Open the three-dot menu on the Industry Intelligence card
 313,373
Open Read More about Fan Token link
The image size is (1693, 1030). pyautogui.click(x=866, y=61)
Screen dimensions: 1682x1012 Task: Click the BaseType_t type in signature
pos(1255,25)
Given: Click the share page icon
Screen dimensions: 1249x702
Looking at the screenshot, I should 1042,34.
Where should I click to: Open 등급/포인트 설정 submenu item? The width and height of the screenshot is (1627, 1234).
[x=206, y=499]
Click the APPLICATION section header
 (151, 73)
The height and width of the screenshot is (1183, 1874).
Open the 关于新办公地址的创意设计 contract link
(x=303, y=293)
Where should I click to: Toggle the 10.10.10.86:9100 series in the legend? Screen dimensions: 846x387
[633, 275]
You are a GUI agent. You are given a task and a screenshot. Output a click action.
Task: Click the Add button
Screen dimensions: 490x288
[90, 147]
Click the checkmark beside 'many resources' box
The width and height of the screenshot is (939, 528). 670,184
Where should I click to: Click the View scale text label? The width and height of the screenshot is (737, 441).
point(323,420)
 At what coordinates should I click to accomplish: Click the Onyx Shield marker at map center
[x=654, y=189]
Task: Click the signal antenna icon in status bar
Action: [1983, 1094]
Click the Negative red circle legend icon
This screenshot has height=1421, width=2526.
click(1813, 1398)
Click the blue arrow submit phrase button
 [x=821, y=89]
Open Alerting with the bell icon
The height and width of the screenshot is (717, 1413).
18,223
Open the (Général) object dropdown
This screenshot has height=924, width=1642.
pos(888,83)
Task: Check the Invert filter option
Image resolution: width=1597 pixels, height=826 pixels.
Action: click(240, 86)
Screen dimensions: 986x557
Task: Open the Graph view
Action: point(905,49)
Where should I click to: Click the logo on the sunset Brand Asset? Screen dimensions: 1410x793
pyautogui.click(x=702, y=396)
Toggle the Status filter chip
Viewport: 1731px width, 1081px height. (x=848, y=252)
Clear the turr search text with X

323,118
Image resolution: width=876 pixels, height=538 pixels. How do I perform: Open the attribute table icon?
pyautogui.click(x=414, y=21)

● **TASK DIRECTIONS**
Everything in the records is to be copied exactly.

● **RESPONSE FOR THIS EXERCISE**
Open the three-dot menu on the Industry Intelligence card
 313,373
Open Read More about Fan Token link
The image size is (1693, 1030). pyautogui.click(x=866, y=61)
Screen dimensions: 1682x1012 Task: Click the BaseType_t type in signature
pos(1255,25)
Given: Click the share page icon
Screen dimensions: 1249x702
Looking at the screenshot, I should 1042,34.
Where should I click to: Open 등급/포인트 설정 submenu item? The width and height of the screenshot is (1627, 1234).
[x=206, y=499]
Click the APPLICATION section header
 (151, 73)
The height and width of the screenshot is (1183, 1874).
Open the 关于新办公地址的创意设计 contract link
(x=303, y=293)
Where should I click to: Toggle the 10.10.10.86:9100 series in the legend? Screen dimensions: 846x387
[633, 275]
You are a GUI agent. You are given a task and a screenshot. Output a click action.
Task: Click the Add button
Screen dimensions: 490x288
[90, 147]
Click the checkmark beside 'many resources' box
The width and height of the screenshot is (939, 528). 670,184
Where should I click to: Click the View scale text label? The width and height of the screenshot is (737, 441).
point(323,420)
 At what coordinates should I click to accomplish: Click the Onyx Shield marker at map center
[x=654, y=189]
Task: Click the signal antenna icon in status bar
Action: [1983, 1094]
Click the Negative red circle legend icon
This screenshot has height=1421, width=2526.
click(1813, 1398)
Click the blue arrow submit phrase button
 [x=821, y=89]
Open Alerting with the bell icon
The height and width of the screenshot is (717, 1413).
18,223
Open the (Général) object dropdown
This screenshot has height=924, width=1642.
pos(888,83)
Task: Check the Invert filter option
Image resolution: width=1597 pixels, height=826 pixels.
Action: click(240, 86)
Screen dimensions: 986x557
Task: Open the Graph view
Action: point(905,49)
Where should I click to: Click the logo on the sunset Brand Asset? Screen dimensions: 1410x793
pyautogui.click(x=702, y=396)
Toggle the Status filter chip
Viewport: 1731px width, 1081px height. (x=848, y=252)
Clear the turr search text with X

323,118
Image resolution: width=876 pixels, height=538 pixels. How do I perform: Open the attribute table icon?
pyautogui.click(x=414, y=21)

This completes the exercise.